_Available records_:
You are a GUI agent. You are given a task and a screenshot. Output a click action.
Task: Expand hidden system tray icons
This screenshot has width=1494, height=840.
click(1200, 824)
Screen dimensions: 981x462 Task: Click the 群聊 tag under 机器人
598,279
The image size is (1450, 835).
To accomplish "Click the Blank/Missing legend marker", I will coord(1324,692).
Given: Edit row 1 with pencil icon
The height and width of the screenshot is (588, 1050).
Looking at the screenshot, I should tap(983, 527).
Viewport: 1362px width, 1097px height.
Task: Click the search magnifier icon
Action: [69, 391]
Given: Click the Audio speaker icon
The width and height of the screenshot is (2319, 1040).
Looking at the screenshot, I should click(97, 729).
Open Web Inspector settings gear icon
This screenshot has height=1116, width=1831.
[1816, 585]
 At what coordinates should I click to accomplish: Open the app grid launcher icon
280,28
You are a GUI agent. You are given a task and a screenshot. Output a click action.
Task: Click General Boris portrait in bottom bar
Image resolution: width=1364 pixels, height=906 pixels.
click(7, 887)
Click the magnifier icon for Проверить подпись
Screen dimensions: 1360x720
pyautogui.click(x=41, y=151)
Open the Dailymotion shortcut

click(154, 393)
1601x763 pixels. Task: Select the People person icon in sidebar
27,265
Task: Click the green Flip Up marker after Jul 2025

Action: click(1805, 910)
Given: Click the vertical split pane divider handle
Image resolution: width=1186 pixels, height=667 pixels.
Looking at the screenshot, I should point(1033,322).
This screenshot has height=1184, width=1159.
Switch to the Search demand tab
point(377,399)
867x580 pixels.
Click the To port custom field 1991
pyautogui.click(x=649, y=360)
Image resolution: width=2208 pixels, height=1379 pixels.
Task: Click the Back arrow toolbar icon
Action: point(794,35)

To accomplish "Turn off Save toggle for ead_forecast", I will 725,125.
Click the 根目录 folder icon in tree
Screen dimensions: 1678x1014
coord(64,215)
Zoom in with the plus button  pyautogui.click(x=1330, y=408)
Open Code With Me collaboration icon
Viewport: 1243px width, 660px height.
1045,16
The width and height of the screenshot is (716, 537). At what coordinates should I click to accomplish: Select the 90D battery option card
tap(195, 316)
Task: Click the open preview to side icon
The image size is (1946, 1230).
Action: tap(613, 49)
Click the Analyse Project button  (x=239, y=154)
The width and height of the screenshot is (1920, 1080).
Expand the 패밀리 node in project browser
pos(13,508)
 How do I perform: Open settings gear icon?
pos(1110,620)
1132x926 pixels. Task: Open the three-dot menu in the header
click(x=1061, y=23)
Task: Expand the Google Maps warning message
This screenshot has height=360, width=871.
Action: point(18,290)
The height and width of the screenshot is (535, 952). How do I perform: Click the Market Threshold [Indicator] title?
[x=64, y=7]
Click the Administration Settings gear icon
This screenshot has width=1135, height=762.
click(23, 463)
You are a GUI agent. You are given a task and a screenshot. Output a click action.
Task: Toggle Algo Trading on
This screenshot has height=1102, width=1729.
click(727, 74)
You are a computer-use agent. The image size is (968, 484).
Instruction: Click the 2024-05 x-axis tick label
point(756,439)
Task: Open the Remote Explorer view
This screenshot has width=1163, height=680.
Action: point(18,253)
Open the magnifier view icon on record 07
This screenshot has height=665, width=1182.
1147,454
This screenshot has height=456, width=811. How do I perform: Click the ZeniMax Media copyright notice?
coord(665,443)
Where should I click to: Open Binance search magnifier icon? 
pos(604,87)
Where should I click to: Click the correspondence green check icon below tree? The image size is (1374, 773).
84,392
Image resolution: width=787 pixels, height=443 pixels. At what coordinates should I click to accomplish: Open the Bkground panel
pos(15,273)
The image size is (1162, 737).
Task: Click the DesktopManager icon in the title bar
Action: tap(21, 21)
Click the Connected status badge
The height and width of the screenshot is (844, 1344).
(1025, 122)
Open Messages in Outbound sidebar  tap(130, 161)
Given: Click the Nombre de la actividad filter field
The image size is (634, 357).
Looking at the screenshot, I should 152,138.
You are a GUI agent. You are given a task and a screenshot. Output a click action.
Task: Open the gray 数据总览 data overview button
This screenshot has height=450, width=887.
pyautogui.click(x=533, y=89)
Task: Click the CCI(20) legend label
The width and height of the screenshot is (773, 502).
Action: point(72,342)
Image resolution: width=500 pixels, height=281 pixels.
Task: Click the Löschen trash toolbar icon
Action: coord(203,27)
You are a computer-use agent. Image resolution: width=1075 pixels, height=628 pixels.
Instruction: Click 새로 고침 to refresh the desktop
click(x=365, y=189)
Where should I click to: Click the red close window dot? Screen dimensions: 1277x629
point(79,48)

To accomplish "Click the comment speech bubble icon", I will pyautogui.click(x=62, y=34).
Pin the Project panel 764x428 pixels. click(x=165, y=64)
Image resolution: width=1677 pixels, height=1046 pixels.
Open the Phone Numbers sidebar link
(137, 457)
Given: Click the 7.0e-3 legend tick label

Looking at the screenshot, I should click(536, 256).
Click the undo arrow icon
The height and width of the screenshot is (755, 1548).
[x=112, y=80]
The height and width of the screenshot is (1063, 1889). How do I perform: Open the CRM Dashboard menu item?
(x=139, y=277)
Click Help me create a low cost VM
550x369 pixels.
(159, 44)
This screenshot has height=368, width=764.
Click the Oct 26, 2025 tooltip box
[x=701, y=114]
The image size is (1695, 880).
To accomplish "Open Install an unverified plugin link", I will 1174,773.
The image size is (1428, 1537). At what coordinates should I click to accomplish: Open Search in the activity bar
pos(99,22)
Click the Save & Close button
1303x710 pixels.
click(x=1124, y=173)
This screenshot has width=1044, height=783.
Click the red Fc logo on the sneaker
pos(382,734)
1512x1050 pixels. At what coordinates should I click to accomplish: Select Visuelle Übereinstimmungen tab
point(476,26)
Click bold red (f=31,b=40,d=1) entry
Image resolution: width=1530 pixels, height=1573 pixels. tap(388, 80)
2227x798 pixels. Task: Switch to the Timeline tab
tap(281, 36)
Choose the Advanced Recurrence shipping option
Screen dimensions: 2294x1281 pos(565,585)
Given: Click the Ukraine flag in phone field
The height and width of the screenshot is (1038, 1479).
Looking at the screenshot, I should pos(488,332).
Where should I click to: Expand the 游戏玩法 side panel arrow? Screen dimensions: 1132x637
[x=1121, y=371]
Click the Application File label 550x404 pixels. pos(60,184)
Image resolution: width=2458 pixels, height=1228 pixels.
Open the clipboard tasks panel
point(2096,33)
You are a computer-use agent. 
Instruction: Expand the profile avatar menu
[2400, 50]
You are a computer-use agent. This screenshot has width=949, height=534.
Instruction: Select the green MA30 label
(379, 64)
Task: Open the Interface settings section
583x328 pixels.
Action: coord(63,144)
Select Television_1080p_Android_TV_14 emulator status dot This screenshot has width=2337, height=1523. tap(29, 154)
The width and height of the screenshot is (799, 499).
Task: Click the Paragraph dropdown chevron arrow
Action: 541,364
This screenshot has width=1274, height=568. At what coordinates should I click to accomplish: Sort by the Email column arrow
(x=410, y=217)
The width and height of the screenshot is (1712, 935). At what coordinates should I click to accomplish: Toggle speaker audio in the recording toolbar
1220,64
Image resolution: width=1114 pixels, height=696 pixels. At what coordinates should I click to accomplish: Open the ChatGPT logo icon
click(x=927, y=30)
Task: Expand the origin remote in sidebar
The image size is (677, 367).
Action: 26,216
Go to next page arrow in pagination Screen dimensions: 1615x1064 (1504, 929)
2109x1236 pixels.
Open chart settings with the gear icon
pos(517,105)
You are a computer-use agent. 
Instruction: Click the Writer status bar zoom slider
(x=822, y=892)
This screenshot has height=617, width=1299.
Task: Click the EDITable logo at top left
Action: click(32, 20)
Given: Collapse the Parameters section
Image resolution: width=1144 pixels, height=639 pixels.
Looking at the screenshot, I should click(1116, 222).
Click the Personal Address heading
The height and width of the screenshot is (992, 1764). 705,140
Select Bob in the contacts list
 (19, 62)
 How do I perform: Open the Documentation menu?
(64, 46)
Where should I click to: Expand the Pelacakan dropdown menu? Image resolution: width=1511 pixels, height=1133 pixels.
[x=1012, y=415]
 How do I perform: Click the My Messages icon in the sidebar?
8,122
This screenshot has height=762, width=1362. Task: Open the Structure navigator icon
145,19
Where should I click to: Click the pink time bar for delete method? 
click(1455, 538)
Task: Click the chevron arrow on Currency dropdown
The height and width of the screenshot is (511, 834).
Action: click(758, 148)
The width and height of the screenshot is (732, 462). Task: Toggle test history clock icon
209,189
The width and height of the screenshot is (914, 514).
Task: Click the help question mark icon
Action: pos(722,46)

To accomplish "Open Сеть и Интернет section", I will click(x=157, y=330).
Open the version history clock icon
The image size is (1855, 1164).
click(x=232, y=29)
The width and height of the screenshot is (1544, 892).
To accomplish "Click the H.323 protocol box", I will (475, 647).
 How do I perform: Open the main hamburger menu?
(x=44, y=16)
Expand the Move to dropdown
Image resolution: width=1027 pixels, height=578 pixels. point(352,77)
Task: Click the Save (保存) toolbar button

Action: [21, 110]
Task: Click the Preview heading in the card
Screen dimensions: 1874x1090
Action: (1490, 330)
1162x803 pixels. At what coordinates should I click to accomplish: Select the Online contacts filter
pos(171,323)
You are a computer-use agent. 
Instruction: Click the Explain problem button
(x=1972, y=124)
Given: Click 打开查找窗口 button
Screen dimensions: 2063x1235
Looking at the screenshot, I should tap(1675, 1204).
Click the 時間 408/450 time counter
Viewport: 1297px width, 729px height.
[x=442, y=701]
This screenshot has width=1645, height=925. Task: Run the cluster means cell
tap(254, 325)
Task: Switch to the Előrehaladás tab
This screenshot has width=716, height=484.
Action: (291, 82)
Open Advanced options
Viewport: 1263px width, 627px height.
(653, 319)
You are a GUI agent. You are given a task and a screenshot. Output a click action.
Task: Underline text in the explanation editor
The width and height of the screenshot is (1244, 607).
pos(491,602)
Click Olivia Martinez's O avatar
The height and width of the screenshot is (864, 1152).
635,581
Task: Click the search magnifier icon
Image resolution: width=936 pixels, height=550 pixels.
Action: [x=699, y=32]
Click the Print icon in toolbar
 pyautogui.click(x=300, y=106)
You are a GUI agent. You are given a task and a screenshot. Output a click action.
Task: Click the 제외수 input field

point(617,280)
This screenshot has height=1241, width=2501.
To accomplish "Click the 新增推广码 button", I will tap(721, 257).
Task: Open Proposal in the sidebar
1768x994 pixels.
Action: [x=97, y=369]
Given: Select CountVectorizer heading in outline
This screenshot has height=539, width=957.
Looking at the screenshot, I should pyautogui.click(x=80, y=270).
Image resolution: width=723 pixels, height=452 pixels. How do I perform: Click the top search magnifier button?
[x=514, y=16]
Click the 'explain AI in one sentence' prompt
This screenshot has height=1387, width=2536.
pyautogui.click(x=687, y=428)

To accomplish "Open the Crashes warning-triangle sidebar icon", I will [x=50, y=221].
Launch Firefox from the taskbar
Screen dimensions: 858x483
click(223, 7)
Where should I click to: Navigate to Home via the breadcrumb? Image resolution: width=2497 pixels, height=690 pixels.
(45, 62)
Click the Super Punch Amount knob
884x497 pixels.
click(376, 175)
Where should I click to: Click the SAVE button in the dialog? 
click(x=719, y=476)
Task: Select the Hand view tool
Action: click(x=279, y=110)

_Exercise directions_: After locating the line with "You are a computer-use agent. Image" above, return that line and every later line through the one with "Pin the Project", word for word and with nothing else.

_Result for this task_:
You are a computer-use agent. Image resolution: width=1075 pixels, height=628 pixels.
Instruction: Click 새로 고침 to refresh the desktop
click(x=365, y=189)
Where should I click to: Click the red close window dot? Screen dimensions: 1277x629
point(79,48)

To accomplish "Click the comment speech bubble icon", I will pyautogui.click(x=62, y=34).
Pin the Project panel 764x428 pixels. click(x=165, y=64)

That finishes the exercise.